For the first time, astronomers calculated the Hubble constant — the rate at which the universe is expanding — from observations of cosmic flashes called fast radio bursts, or FRBs. While the results are preliminary and the uncertainties are large, the technique could mature into a powerful tool for nailing down the elusive Hubble constant, researchers report April 12 at arXiv.org.
Ultimately, if the uncertainties in the new method can be reduced, it could help settle the long-standing debate that holds our understanding of the universe’s physics in the balance (SN: 7/30/19).
“I see great promises in this measurement in the future, especially with the growing number of detected repeated FRBs,” says Stanford University astronomer Simon Birrer, who was not involved with the new work.
Astronomers typically measure the Hubble constant in two ways. One uses the cosmic microwave background, the light released shortly after the Big Bang, in the distant universe. The other uses supernovas and other stars in the nearby universe. These approaches currently disagree by a few percent. The new value from FRBs comes in at an expansion rate of about 62.3 kilometers per second for every megaparsec (about 3.3 million light-years). While lower than the other methods, it’s tentatively closer to the value from the cosmic microwave background, or CMB.
“Our data agrees a little bit more with the CMB side of things compared to the supernova side, but the error bar is really big, so you can’t really say anything,” says Steffen Hagstotz, an astronomer at Stockholm University. Nonetheless, he says, “I think fast radio bursts have the potential to be as accurate as the other methods.”
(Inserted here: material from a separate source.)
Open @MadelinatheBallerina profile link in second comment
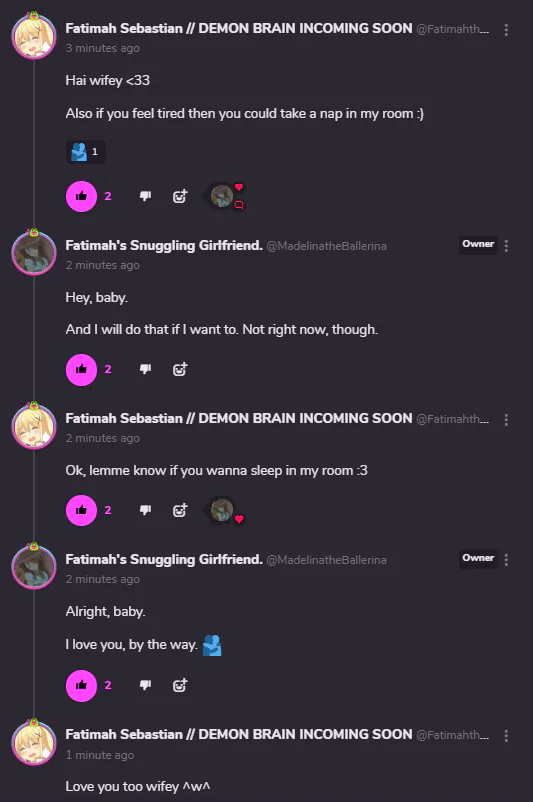This screenshot has width=533, height=802. coord(326,246)
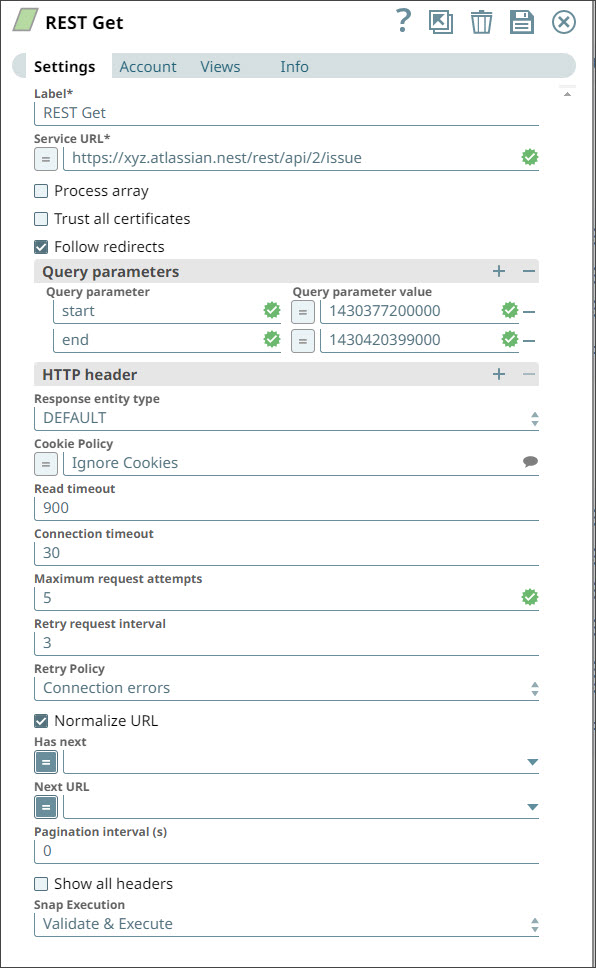
Task: Save the snap settings
Action: (x=522, y=21)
No one knows exactly what causes FRBs, though eruptions from highly magnetic neutron stars are one possible explanation (SN: 6/4/20). During the few milliseconds when FRBs blast out radio waves, their extreme brightness makes them visible across large cosmic distances, giving astronomers a way to probe the space between galaxies (SN: 5/27/20).
As an FRB signal travels through the dust and gas separating galaxies, it becomes scattered in a predictable way that causes some frequencies to arrive slightly later than others. The farther away the FRB, the more dispersed the signal. Using measurements of this dispersion, Hagstotz and colleagues estimated the distances to nine FRBs. Comparing those distances to the speeds at which the FRBs’ host galaxies are receding from Earth, the team calculated the Hubble constant.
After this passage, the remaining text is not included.